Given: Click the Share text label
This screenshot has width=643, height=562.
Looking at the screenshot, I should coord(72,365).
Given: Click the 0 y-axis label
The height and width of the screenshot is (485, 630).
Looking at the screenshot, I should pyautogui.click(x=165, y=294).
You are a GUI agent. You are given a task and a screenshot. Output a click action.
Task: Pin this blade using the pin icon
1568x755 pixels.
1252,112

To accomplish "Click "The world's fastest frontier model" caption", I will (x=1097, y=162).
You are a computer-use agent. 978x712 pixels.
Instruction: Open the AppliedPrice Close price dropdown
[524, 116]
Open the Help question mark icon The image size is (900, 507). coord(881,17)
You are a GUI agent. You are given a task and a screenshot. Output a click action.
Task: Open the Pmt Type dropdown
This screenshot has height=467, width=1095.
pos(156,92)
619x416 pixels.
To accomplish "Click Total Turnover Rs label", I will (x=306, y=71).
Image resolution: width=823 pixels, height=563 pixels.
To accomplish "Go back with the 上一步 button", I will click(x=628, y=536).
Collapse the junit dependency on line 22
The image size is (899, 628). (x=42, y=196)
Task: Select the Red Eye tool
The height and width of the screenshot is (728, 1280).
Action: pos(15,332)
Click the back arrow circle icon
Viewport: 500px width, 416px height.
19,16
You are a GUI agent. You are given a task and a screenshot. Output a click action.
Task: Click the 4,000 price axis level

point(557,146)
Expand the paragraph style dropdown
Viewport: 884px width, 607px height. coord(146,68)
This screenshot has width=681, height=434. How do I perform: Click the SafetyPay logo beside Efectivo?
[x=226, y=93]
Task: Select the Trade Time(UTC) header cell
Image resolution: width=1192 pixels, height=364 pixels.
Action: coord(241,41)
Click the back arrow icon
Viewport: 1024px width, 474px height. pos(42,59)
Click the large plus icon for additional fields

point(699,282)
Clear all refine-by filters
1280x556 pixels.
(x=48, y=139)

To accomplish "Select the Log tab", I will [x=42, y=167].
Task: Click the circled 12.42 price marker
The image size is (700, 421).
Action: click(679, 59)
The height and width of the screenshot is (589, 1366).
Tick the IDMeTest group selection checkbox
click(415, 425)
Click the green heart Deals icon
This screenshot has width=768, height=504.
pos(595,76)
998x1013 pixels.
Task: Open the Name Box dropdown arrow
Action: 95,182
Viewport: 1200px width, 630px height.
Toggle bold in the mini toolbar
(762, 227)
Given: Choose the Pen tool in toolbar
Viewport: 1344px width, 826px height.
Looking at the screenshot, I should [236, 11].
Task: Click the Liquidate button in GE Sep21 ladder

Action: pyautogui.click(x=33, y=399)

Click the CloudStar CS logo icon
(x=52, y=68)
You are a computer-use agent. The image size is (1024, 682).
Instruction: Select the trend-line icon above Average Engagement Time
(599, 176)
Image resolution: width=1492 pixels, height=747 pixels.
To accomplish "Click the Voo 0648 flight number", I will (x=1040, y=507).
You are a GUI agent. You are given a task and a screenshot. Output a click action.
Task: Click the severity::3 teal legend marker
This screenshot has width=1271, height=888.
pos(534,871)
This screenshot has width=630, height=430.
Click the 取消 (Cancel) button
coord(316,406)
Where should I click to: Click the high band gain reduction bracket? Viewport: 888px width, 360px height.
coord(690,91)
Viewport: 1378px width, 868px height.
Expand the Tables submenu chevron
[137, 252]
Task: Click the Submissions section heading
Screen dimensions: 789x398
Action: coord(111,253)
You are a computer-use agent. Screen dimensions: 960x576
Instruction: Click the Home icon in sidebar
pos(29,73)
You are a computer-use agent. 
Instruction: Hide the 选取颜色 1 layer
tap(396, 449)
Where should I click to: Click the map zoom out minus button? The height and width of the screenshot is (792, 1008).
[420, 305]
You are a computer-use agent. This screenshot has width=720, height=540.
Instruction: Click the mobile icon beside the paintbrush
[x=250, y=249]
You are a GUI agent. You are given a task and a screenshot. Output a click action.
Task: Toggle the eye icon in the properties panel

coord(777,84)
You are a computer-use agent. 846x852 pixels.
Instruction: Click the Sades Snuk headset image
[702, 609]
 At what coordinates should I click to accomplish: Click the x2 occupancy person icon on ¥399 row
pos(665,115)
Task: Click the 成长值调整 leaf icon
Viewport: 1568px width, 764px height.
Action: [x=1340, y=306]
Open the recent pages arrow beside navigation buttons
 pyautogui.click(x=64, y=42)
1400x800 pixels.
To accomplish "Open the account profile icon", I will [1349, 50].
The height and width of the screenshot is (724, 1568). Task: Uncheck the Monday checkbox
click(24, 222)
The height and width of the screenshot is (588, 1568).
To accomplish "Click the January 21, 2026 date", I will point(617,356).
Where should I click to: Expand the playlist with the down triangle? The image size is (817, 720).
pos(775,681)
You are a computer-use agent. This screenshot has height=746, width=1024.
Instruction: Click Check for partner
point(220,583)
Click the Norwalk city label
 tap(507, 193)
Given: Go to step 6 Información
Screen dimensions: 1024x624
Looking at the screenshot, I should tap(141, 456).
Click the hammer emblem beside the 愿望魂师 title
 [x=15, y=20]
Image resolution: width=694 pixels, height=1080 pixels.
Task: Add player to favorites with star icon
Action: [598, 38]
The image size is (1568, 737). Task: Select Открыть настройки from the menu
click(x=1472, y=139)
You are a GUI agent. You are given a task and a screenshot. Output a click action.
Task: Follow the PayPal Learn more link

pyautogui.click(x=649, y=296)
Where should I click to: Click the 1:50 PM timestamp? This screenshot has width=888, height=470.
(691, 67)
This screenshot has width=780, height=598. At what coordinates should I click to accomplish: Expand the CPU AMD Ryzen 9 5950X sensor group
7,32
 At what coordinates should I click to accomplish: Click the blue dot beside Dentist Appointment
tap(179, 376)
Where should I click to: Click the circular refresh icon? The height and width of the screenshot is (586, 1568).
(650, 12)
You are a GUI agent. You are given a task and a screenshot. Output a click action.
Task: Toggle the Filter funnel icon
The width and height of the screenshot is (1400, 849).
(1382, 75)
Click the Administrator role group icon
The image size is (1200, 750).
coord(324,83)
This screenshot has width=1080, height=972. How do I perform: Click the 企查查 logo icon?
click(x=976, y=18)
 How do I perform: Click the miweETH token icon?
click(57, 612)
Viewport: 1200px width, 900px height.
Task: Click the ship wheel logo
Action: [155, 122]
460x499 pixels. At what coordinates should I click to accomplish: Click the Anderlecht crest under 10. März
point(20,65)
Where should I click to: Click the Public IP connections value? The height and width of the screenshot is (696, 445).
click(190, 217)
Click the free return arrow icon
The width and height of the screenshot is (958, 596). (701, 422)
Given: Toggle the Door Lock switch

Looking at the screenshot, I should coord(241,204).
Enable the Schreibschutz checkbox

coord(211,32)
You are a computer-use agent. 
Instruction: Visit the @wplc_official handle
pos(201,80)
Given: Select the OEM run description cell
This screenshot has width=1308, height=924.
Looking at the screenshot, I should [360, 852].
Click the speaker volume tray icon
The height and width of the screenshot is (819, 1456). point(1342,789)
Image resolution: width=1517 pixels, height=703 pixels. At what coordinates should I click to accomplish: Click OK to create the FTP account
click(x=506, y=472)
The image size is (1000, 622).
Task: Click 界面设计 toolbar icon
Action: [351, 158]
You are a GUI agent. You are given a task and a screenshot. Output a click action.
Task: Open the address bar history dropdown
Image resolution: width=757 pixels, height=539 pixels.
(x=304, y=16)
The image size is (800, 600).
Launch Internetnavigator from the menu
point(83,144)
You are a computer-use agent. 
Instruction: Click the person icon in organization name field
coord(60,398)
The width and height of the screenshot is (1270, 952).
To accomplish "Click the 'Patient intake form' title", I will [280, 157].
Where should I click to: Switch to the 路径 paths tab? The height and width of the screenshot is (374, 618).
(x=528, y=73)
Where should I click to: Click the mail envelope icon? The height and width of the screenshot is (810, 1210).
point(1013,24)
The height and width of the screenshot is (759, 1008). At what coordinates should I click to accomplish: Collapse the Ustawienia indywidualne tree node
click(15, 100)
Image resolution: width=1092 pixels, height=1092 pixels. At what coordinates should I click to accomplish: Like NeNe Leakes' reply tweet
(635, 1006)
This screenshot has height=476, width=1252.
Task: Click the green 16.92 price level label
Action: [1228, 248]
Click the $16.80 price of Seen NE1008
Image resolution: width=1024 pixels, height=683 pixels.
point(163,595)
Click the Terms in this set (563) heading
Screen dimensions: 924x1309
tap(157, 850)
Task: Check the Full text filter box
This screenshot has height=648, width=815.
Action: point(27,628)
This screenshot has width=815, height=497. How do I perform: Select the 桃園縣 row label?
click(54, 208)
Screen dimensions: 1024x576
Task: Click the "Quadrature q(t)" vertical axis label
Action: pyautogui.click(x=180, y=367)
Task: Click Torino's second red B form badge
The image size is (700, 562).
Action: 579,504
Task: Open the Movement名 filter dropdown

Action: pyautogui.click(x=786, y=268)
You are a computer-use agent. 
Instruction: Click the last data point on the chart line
====================
# ABOUT THIS EXERCISE
Every line above that holds the word "cell" needs to be copied.

# RESPONSE AREA
Task: Select the Trade Time(UTC) header cell
Given: Select the OEM run description cell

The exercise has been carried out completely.